**Ausgewählte Textstelle**
:::::

Beide Trainer reklamierten in ihrer Spielanalyse letztlich, näher am Sieg gewesen zu sein. „Wir hatten die besseren Chancen und hätten bei einem der Konter das zweite Tor machen müssen“, sagte FCM-Trainer Jens Härtel. Dem entgegnete Anfang: „Wenn eine Mannschaft hätte gewinnen können, dann wir.“ Wirklich stichhaltige Argumente hatten beide Trainer letztlich nicht auf ihrer Seite. Die Magdeburger hatten viel zu wenig in das Spiel investiert, die Kieler sich letztlich nicht genügend klare Chancen erarbeitet, um das Spiel gewinnen zu müssen.

:::::

**Auszug aus Datensatz**
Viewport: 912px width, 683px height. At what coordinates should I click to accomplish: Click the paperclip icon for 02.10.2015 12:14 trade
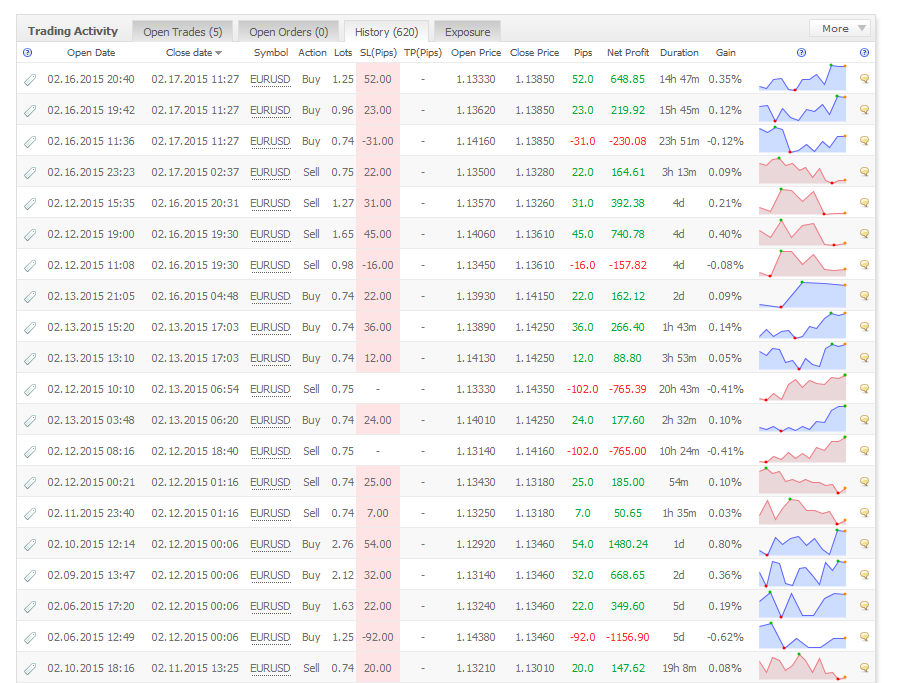coord(30,545)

:::::

**Schriftliche Anweisung**
Schreibe die Stelle aus dem Spielbericht von „Beide Trainer reklamierten“ bis einschließlich „gewinnen zu müssen.“ wortwörtlich ab.

**Lösung der Aufgabe**
Beide Trainer reklamierten in ihrer Spielanalyse letztlich, näher am Sieg gewesen zu sein. „Wir hatten die besseren Chancen und hätten bei einem der Konter das zweite Tor machen müssen“, sagte FCM-Trainer Jens Härtel. Dem entgegnete Anfang: „Wenn eine Mannschaft hätte gewinnen können, dann wir.“ Wirklich stichhaltige Argumente hatten beide Trainer letztlich nicht auf ihrer Seite. Die Magdeburger hatten viel zu wenig in das Spiel investiert, die Kieler sich letztlich nicht genügend klare Chancen erarbeitet, um das Spiel gewinnen zu müssen.